November 8, 2017 at 12:38 pm #67675
I just need to feel like I’m not alone. Does anyone else blame themselves for their child’s ADHD or any other co-existing conditions? I didn’t find out I was pregnant with my son until at least a month or so into the pregnancy and I wasn’t taking care of myself in the way I would have had I known I was pregnant. Sometimes it’s hard to not look back and blame myself. Maybe had I provided a better in-utero experience, we wouldn’t be dealing with all these issues we are with him. What makes matters worse is that my 2nd child doesn’t seem to have any of the same conditions as my first child does, so it just provides a great or maybe not so great comparison point.
Does anyone else out there do the same?
Mind you, these feelings don’t overwhelm me on a day to day basis, just sometimes when I’m at my low points…
November 8, 2017 at 3:08 pm #67707
Sometimes things happen without any rhyme or reason. I planned both of my pregnancies and was extremely conscience of everything I did and ate before and during pregnancy and while I was nursing. Yet my child was still diagnosed with ADD as an adult. I am trying to be supportive and caring as much as possible as a parent today.
November 9, 2017 at 9:48 am #67804
I went through the same inward search for reasons for my son’s ADHD. There were many potential causes (I begged my doc to induce a week early due to how crappy I felt, I was on pitocin a long time, they lost his heartbeat during birth, he had persistent 105 degree fevers his pediatrician didn’t treat for a month, despite my repeated pleading and many tests), etc. Could one of those have been the cause? Maybe, but it’s more likely that he inherited it genetically from his undiagnosed dad.
A few years into this journey, I decided to work on stopping this unproductive and damaging train of thought. It took a lot of mindfulness, but I rarely think about the cause anymore. I accepted ADHD (and the rest of my son’s alphabet soup of diagnoses) as part of who he is, and I accepted that it’s here to stay. It was actually very freeing.

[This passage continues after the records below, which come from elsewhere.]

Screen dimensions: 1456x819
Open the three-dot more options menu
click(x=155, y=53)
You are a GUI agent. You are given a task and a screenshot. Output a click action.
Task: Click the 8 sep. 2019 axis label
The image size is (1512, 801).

You’re certainly not alone!
ADDitude Community Moderator, Author & Mentor on Parenting ADHD, Mom to teen w/ ADHD, LDs, and autism
November 16, 2017 at 10:58 pm #68388
About a quarter of the time.
Another quarter is spent blaming America’s society of “self-reliance” that makes finding help expensive and isolating.
The other quarter seems like it’s spent getting frustrated and shouting and feeling guilty about not understanding my own ADHD-I diagnosis enough to help myself.
The last quarter is probably not sleeping enough.
March 20, 2018 at 10:41 am #79387
May 7, 2018 at 11:04 pm #83756
Yep I do that sometimes. I had pre-term labor and was on bed rest in and out of the hospital for about two weeks. Eventually my son was born at 34 weeks. When I was on bed rest at home I got up to do things from time to time. Nothing major but more than just using the restroom. Of course now I think if only I had been better about staying in bed. So I wonder if his pre-maturity is to blame and if I could have kept him in there longer.
July 29, 2018 at 1:48 pm #89714
Even I used to feel the same way. But after I met some ladies with ADHD child in spite of having well-planned pregnancies, I stopped. Yet, sometimes the things are too bad and I feel like I am a failed women because I could not give birth to a perfect child. (sorry it is my weird feeling of frustration. No offence to other parents here).